+++ DOCUMENT PASSAGE +++
Made in His image…

Posted: 04/30/2015 in Life lessons
Tags: , , ,
baby_hand

Courtesy of Google Images

Over the course of my life, I have been blessed with three father figures.  Having worked with so many young people raised by single moms, my fortune is not something I take lightly or for granted.  I am grateful.  I am blessed.

The first father figure I want to share about came into my life when I was a young airman stationed in San Antonio, Texas.  I was a new Christian away from home and family for the first time in my life.  He and his wife took me in and treated me like a son.  I grew very close to them and, eventually, I became their son-in-law.  Without getting into too much detail, let me just say that this man (and his wife) was there at a very critical time in my life and I will never forget that.  I can absolutely attribute part of who I am today to having known him.

With a marriage in dire straits and having recently relocated back to my home state of Arizona – rocky marriage and three children in tow – the next father figure came into the picture.  He was the pastor of the church I was a staff member of.  About three years into my work there, my marriage was finally dissolved and I was a mess.  My ministerial indoctrination led me to believe that I would have to surrender my credentials and quit the ministry.  A divorced minister, after-all, is a stigma and reproach to any church.  This pastor and his wife stood by me through the throes and aftermath of divorce and helped me to realize that I would not have to vacate my post in ministry and that I could love and be loved again.  In fact, he officiated and his wife witnessed my marriage to my present wife of fifteen years.  That, coupled with the fact that he stood in the gap after having lost the first father figure through divorce, is something that I will always be grateful for.  I can absolutely attribute part of who I am today to having known him.

These two men have had a substantial impact on my life and, for their contribution, I count my blessings.  There is a third father figure, however, who has had the greatest impact and who has always been there.  I am absolutely who I am for having known him.  He is my dad.  You see, the first figure has not been a part of my life for the past sixteen years. The second has retired from pastoring and is spending much of his time traveling with his lovely wife.

The third figure?  Well, he’s still there…right where he has always been.  And, even when he has finished his race and has gone on to be with the Lord, he will still be right here with me…in me.  Unlike any other father figure I have ever had or could ever have, my dad has deposited something within me that no one else ever could.  By virtue of my conception and birth, my dad has placed with in me his DNA.  More simply put, I am made in his image  Out of all the men in a world of more than 7 billion people, there is only one that I am capable of being the most like.  I am genetically predisposed to be just like my dad.  Even in my rebellious teen years when I did everything in my power to not be like him, I was like him.  I couldn’t escape it if I tried…and I tried.  And the years of my youth spent trying to not be like him were among the most mixed up and miserable I have ever encountered…because I’m made in his image.
+++ DATASET CONTENT +++
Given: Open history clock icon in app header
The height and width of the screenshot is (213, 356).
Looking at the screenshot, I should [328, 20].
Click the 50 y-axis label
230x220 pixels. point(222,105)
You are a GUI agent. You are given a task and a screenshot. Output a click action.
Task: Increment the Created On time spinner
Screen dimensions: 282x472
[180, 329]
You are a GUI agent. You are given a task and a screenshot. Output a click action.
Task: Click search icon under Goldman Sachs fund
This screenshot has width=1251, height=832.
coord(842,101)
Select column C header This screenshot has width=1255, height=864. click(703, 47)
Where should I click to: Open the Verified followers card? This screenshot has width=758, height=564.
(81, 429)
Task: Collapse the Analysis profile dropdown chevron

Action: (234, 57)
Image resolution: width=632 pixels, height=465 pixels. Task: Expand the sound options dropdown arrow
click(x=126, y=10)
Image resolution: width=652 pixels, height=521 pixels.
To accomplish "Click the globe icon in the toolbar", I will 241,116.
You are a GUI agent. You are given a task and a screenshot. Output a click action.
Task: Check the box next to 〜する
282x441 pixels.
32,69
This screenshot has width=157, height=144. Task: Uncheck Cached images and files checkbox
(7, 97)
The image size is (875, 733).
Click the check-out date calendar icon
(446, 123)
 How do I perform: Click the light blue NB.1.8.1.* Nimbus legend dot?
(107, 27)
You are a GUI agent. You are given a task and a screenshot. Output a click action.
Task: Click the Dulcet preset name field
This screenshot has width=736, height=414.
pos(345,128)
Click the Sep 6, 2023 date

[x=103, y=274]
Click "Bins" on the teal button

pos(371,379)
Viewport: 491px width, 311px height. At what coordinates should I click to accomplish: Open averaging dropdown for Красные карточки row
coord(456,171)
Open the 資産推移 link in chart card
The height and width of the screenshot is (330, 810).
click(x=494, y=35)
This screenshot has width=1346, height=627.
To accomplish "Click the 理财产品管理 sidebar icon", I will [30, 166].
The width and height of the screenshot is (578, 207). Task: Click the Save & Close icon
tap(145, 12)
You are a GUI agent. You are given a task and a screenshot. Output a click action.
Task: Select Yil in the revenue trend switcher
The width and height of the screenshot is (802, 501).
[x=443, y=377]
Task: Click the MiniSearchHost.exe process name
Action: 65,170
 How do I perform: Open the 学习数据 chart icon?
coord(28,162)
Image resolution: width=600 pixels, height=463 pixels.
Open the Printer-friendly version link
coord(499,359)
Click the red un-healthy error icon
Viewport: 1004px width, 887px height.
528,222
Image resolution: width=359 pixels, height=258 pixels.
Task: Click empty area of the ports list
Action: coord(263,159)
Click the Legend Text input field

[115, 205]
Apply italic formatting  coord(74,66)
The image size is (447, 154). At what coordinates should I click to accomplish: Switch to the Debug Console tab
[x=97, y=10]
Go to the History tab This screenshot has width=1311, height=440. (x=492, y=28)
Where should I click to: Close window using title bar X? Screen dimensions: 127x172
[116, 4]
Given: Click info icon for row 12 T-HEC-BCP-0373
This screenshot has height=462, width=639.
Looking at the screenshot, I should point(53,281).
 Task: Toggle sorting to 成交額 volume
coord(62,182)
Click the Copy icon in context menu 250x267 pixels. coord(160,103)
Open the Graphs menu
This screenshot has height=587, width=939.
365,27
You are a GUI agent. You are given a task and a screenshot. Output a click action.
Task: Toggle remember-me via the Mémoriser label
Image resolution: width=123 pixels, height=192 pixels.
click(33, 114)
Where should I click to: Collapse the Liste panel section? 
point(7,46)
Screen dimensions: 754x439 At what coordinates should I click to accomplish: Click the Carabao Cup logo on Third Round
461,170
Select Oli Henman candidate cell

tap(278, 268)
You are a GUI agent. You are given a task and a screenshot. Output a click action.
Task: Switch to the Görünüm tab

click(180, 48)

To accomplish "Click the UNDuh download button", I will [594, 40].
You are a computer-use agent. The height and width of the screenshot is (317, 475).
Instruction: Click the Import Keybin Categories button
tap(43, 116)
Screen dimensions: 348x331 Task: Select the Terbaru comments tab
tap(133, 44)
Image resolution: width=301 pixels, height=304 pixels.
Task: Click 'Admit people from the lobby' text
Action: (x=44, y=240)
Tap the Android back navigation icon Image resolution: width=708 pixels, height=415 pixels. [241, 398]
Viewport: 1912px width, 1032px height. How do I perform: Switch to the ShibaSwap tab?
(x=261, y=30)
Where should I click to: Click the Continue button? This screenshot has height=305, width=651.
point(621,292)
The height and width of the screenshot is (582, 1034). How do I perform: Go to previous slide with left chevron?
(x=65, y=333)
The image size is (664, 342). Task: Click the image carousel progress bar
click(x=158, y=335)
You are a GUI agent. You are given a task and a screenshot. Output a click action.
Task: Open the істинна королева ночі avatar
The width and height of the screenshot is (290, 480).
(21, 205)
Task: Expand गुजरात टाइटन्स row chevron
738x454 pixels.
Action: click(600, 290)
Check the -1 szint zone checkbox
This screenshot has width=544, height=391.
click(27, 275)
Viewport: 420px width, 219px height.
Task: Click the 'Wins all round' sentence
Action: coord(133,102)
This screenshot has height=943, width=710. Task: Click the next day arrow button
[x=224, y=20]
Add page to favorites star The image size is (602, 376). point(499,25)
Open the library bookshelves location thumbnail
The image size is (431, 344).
+++
(ABOUT THIS EXERCISE): In the post about three father figures, where was the writer stationed as a young airman when the first father figure came into his life?

(REPLY): San Antonio, Texas